The board that oversees the exchange, called Covered California, on Thursday will consider a proposal that would allow these individuals to keep their current plans -- but only through March 31, when they would have to sign up for a plan that complies with the new law.
That's pretty upsetting to people like Linda Entrikin, who just last week watched President Barack Obama announce that he would encourage insurers to let millions of Americans renew in 2014 health plans that don't comply with his signature legislation if their state insurance commissioners agreed.
"Oh geez," Entrikin, of San Leandro, said with dismay Wednesday. "What was promised was we could keep our plans. And I would expect to be able to keep my plan through at least the end of next year."
For weeks, Obama -- already facing the public-relations disaster of a federal health care website with numerous technical problems -- has been under siege from angry policyholders whose plans are being canceled across the country.
Dave Jones, California's insurance commissioner, has urged Covered California officials to allow insurers to renew the policies.
But on Thursday the five-member board that oversees the health exchange will instead consider a proposal that would, in effect, force individual policyholders to enroll in health insurance plans that conform to the Affordable Care Act, often called Obamacare.
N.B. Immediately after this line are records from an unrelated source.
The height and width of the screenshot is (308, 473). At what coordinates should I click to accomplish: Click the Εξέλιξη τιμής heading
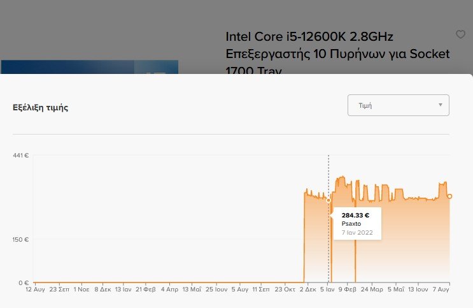tap(40, 108)
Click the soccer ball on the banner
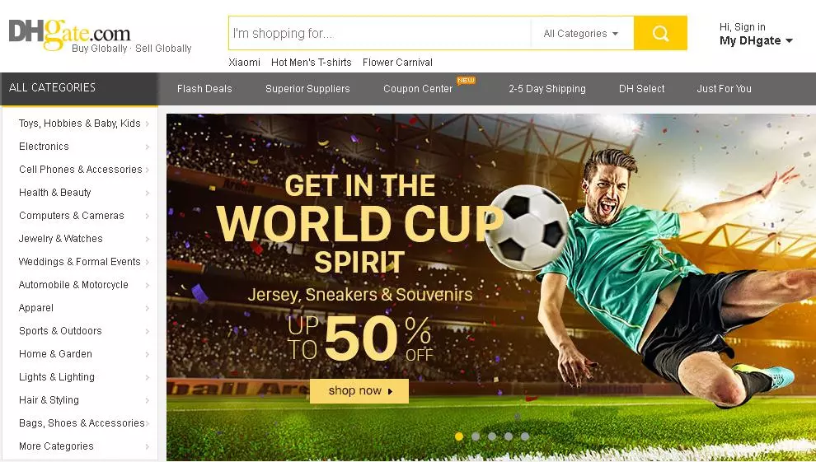 click(x=528, y=226)
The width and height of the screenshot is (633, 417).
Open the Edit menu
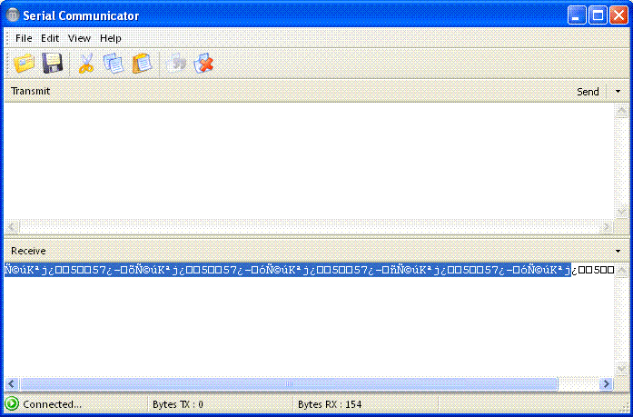(50, 38)
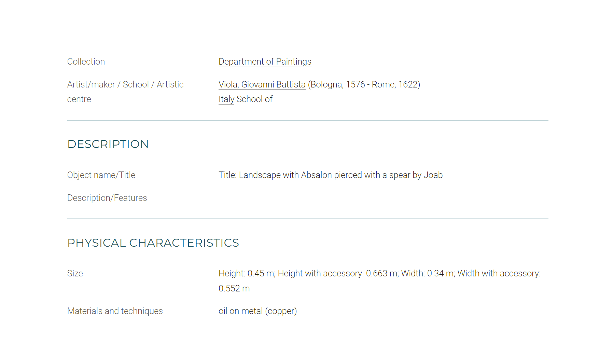Click the Object name/Title label
613x356 pixels.
coord(101,175)
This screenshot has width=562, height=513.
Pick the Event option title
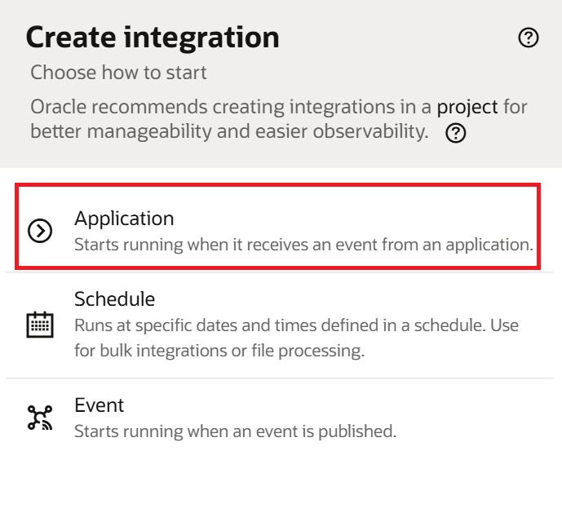pos(99,405)
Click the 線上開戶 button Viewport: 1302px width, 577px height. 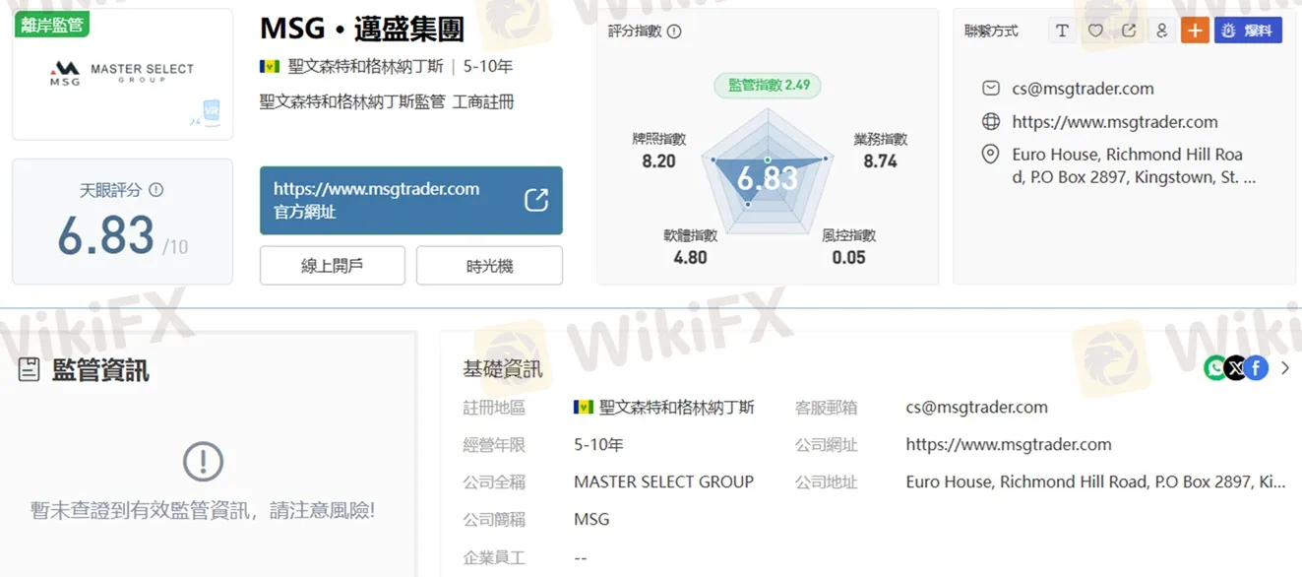pos(332,265)
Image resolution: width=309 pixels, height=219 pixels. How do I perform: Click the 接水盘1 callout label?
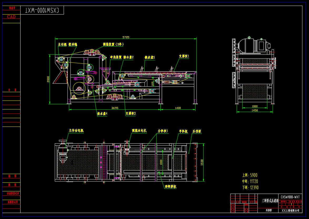[150, 57]
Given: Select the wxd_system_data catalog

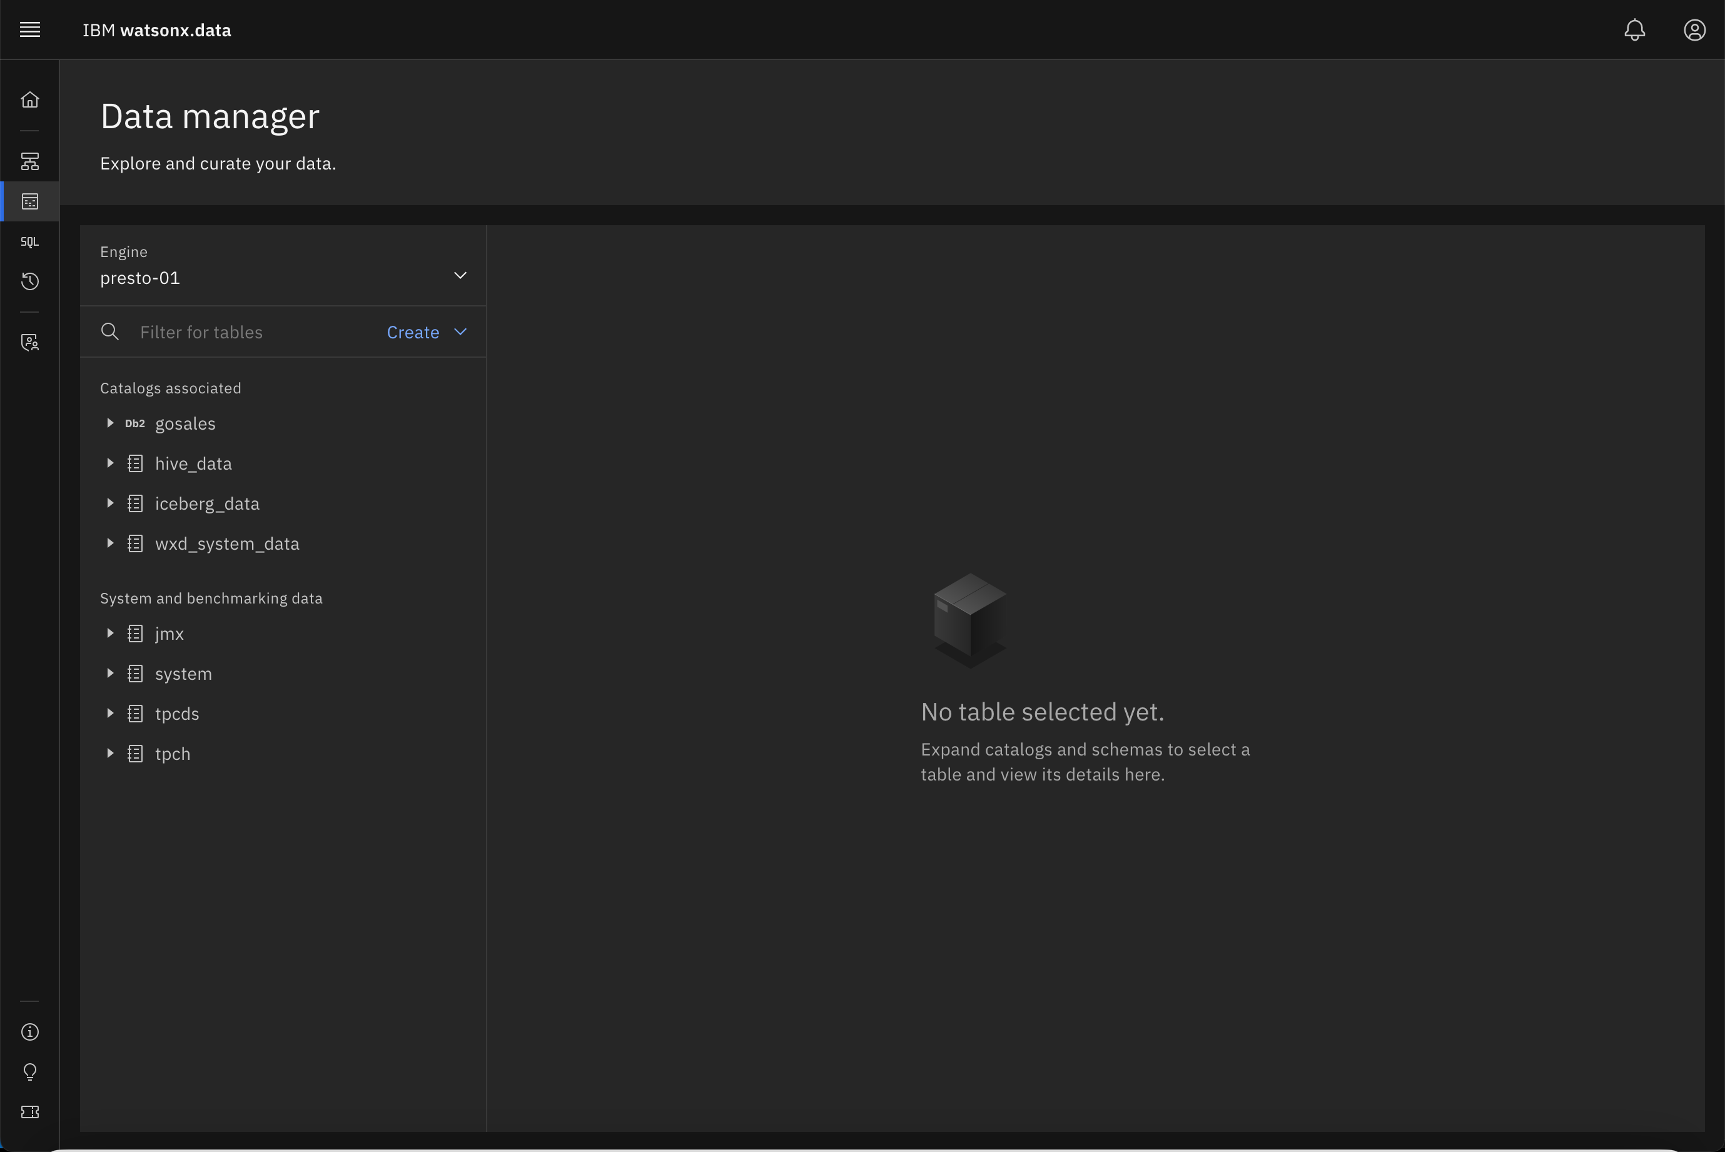Looking at the screenshot, I should coord(228,543).
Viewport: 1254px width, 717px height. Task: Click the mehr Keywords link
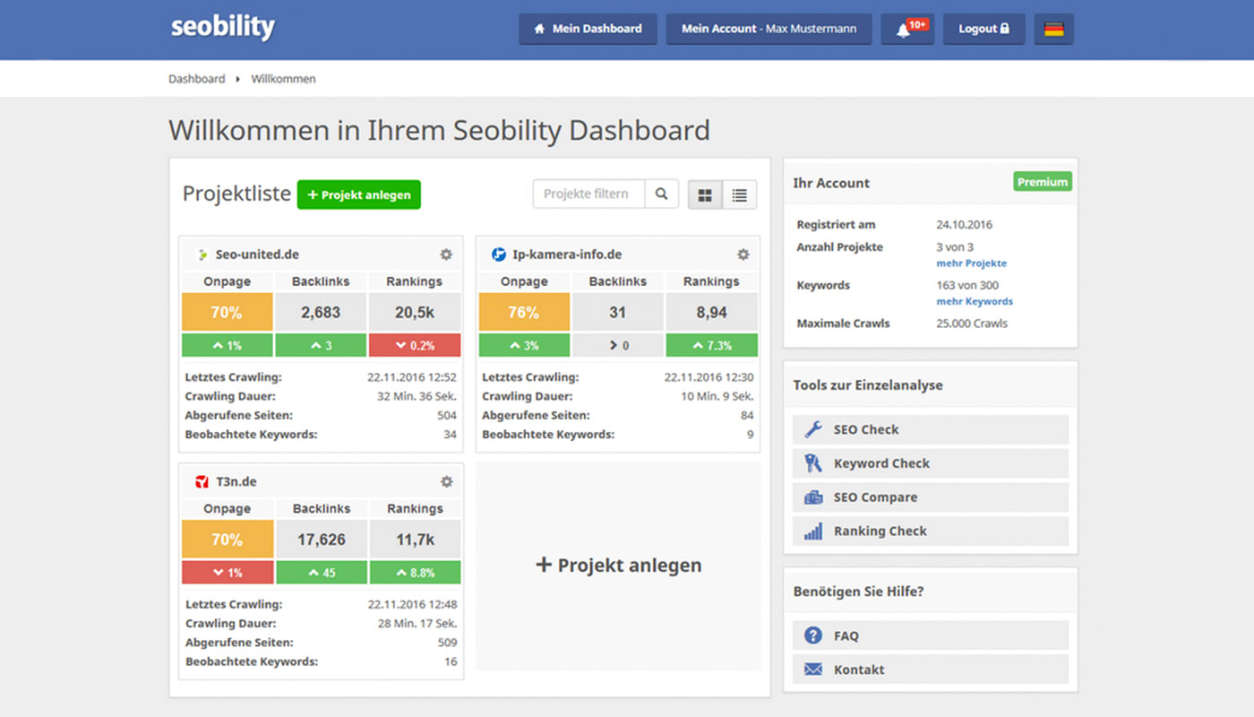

"There is very little appetite from anyone to put health reform off for another year in the state of California," said Micah Weinberg of Obama's directive.
Weinberg, a senior policy adviser to the Bay Area Council, a pro-business advocacy group, said he has talked with insurers and staff at Covered California about what many believe would be the board's best course of action. And sources close to the exchange Wednesday confirmed what Weinberg revealed.
While he said he could not predict what recommendation the board would make, he said the president's proposal might be necessary in other states, especially those that don't have their own exchanges and are forced to use the federal government's balky website.
But, he noted, the Covered California website is up and running. And the Golden State also boasts the greatest number of health-plan enrollees in the nation -- almost 60,000 as of Nov. 12.
Of the million individual policyholders in California whose plans are being canceled, it's estimated that at least 300,000 would be eligible for subsidies, while another 150,000 would be eligible for Medi-Cal, California's health program for the poor, Weinberg said.
If the Covered California board agrees to extend the million policies only through March 31, he said, such a move would not require approval by the state Legislature. The reason is that the board would simply be reversing a Dec. 31 cancellation provision that it voted to include in the insurers' contracts.
But if the board agrees to allow insurers on the state's online marketplace to renew those policies in 2014, Gov. Jerry Brown would have to call the Legislature back into special session to vote on the matter because it would directly conflict with state law.
The four major health care insurers participating in California's exchange have said they will work with federal and state officials to find a solution. But along with Covered California, they are concerned about taking hundreds of thousands of younger and healthier people with individual plans out of the insurance exchange's "risk pool" -- and that would drive up insurers' costs.
Still, Covered California's attempt at compromise may not satisfy anyone, said Jack Pitney, a politics professor at Claremont McKenna College.
People who want to keep their plans will still lose them in the spring, he said.
"The board is searching for a middle ground and finding no man's land," Pitney said. "If I were one of the policyholders, I wouldn't be very happy."
If California diverges from Obama's recommendations, the president's credibility on the issue will be damaged even further, Pitney said.
"The loss of California would be very consequential both by its sheer mass and its symbolism," he said. "It's the biggest state, and it's a blue state. If California's not on board, it sends a signal that the president's fix won't fix very much at all."